··· Document section ···

# Maverick ET732



## hfactor (Jun 4, 2011)

So after reading all the posts about accurate temperature readings, I purchased a Maverick ET732 digital thermometer.  The meat probe is self explanatory, but where do I place the smoker probe?  Some have recommended a block of wood with a hole drilled in it, others have suggested potatoes.  My question is what is the best location for the probe to measure smoker unit temperature?


----------



## bowhuntr09 (Jun 4, 2011)

Mine came with a springy type clip that you clip between the bars of the grate. In my WSM I try to place it in the center of the top grate. I think towards the edges is too close to the direct heat coming up the sides. I have only used mine for 2 smokes so far but I love it. I ordered mine from Todd at http://www.amazenproducts.com/, great service!!!


----------



## adiochiro3 (Jun 4, 2011)

Set the probe at grate level either through a potato or block of wood so it is not touching the metal grate or smoker sides to get an accurate cook temp reading.


----------



## hfactor (Jun 4, 2011)

Obviously the tip of the probe must be exposed to the air within the smoker, if I use a potato, then slip the probe completely through the potato...


----------



## venture (Jun 4, 2011)

I use a wood contraption I made with holes drilled at different heights.  I place the probe at about the height of the center of whatever meat I am cooking.  Having an offset smoker, I use two therms to check temps at the left and right of the pit to be sure I have relatively even temps across the grate.

··· Data ···

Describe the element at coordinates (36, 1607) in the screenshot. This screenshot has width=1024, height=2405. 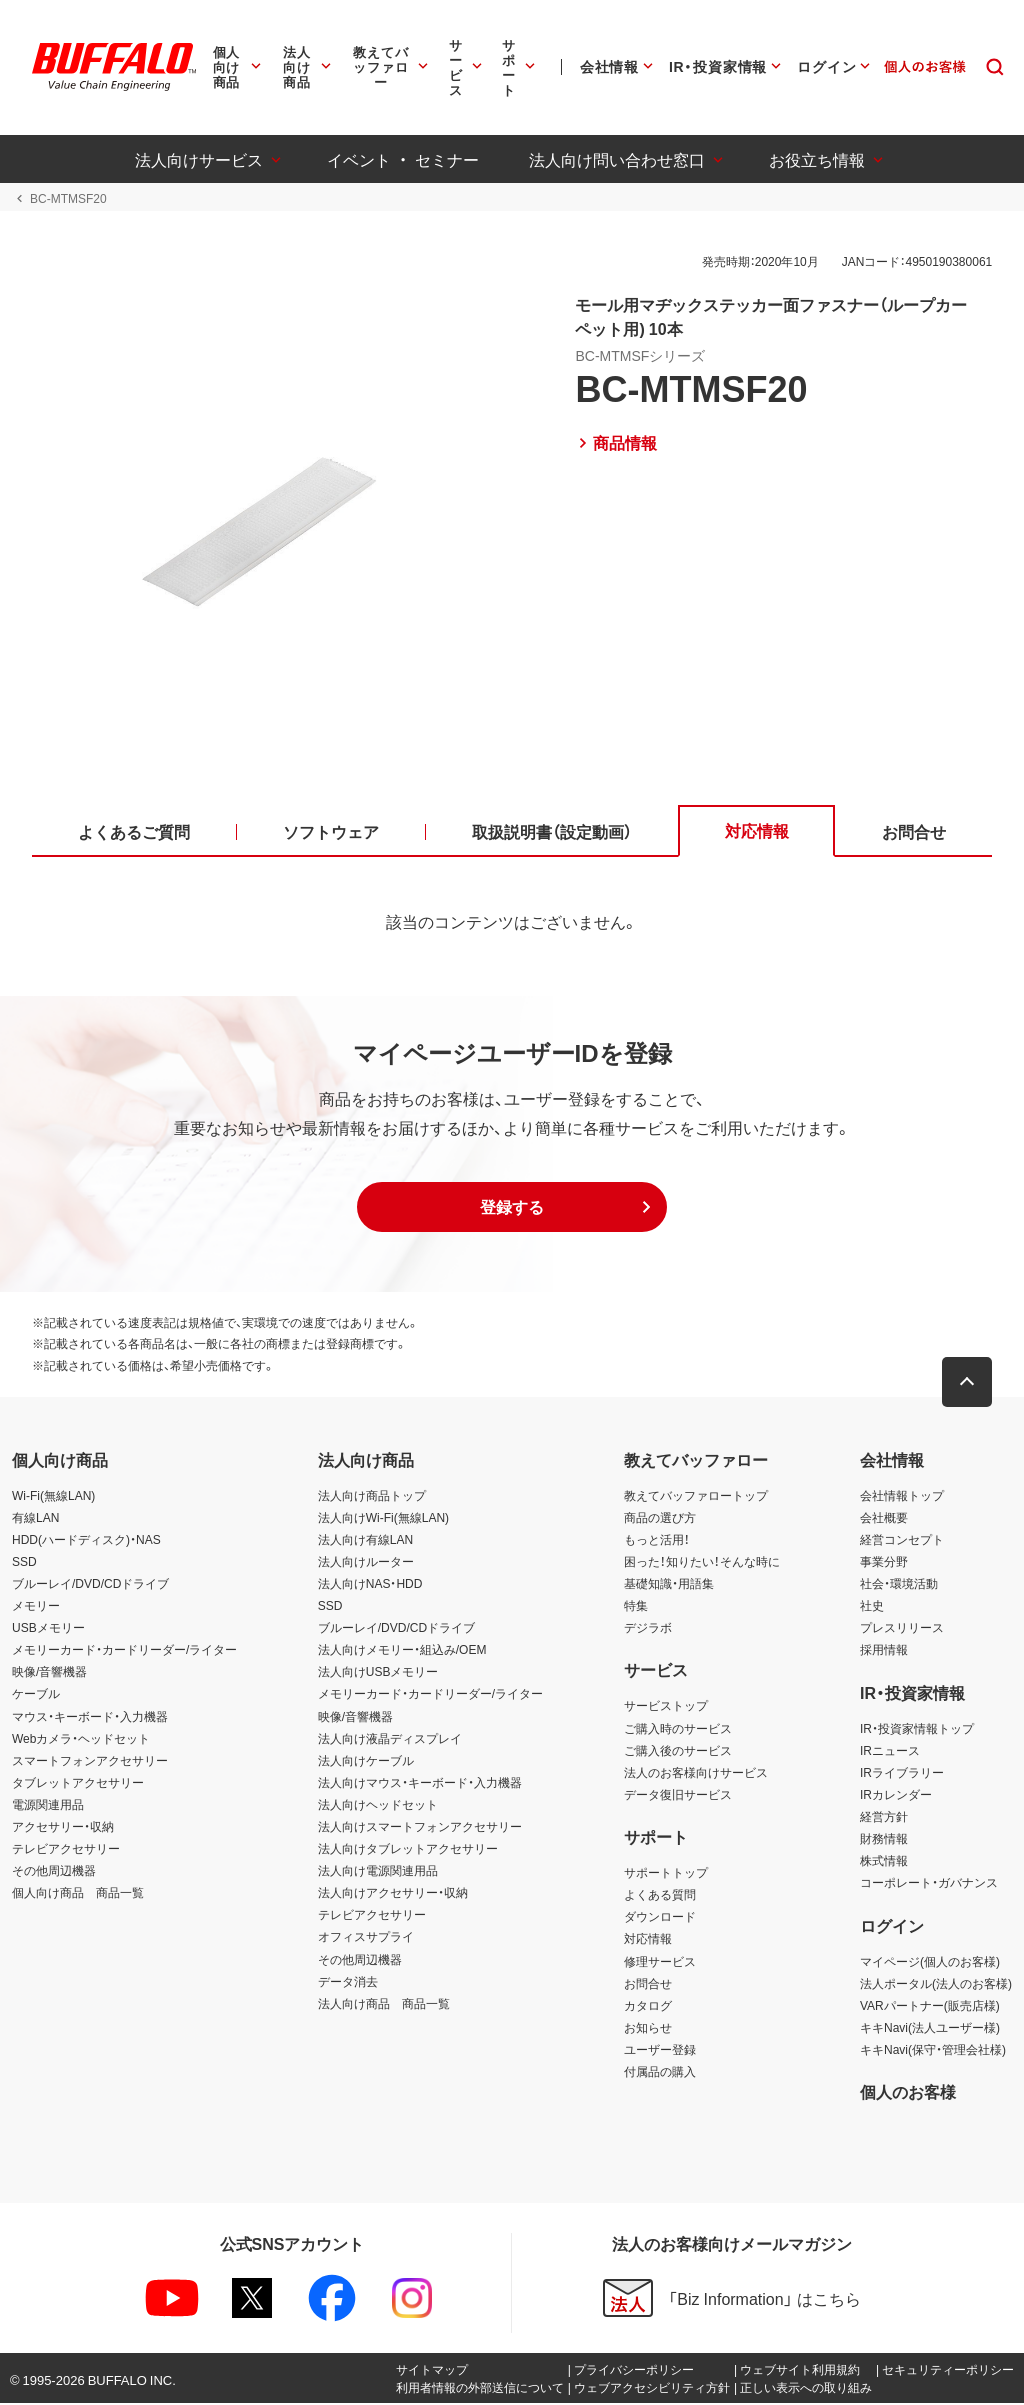
I see `メモリー` at that location.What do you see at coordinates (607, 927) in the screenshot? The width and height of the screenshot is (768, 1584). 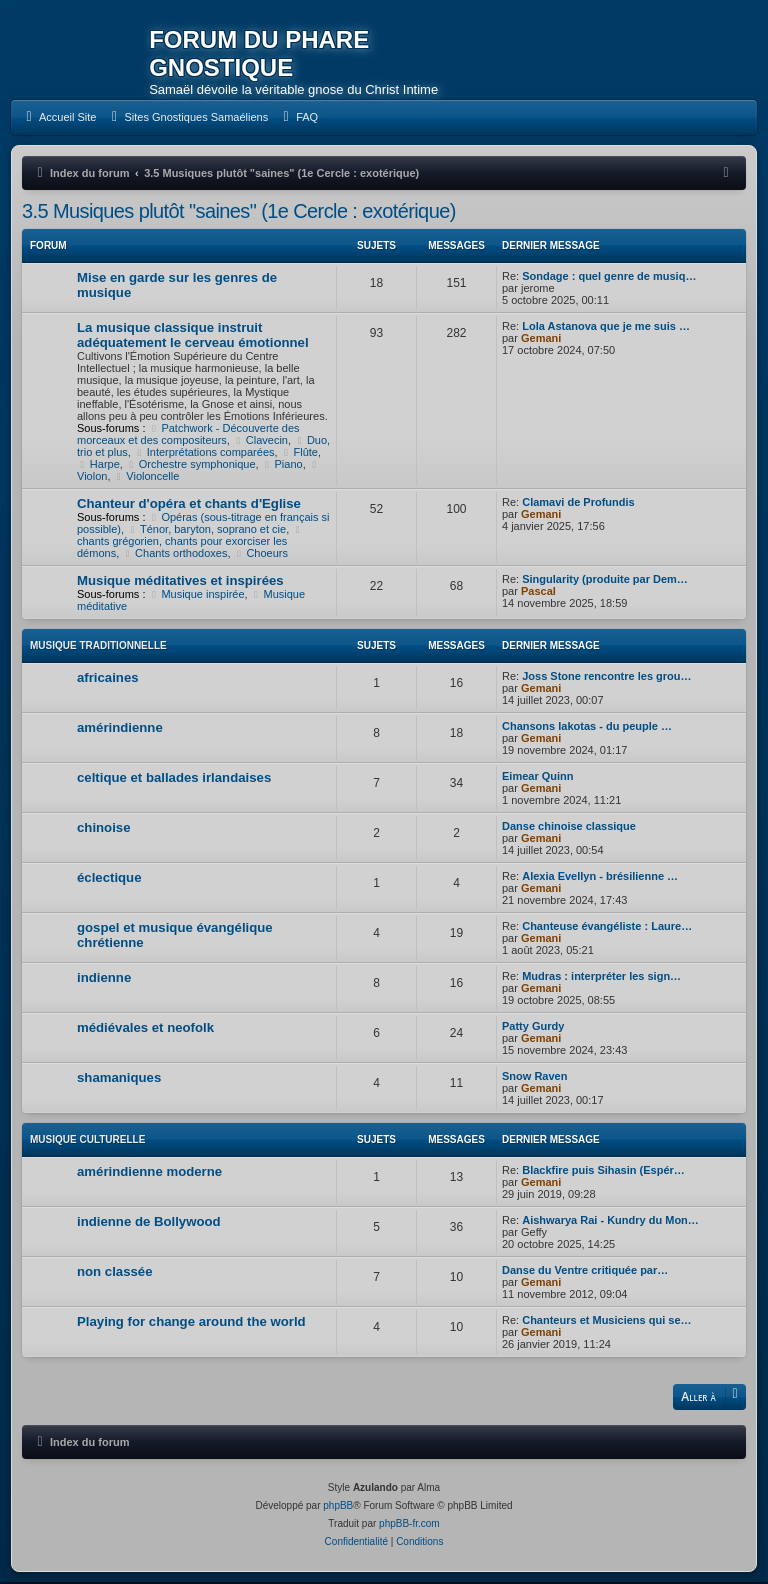 I see `Chanteuse évangéliste : Laure…` at bounding box center [607, 927].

···

=== Stated problem ===
Answer these from the Maverick ET732 thread:
1. What did bowhuntr09's thermometer come with for holding the smoker probe?
2. According to adiochiro3, what should the probe not touch?
3. At what height does venture place the probe?

=== Written answer ===
1. A springy type clip that clips between the bars of the grate.
2. The metal grate or the smoker sides.
3. At about the height of the center of whatever meat is being cooked.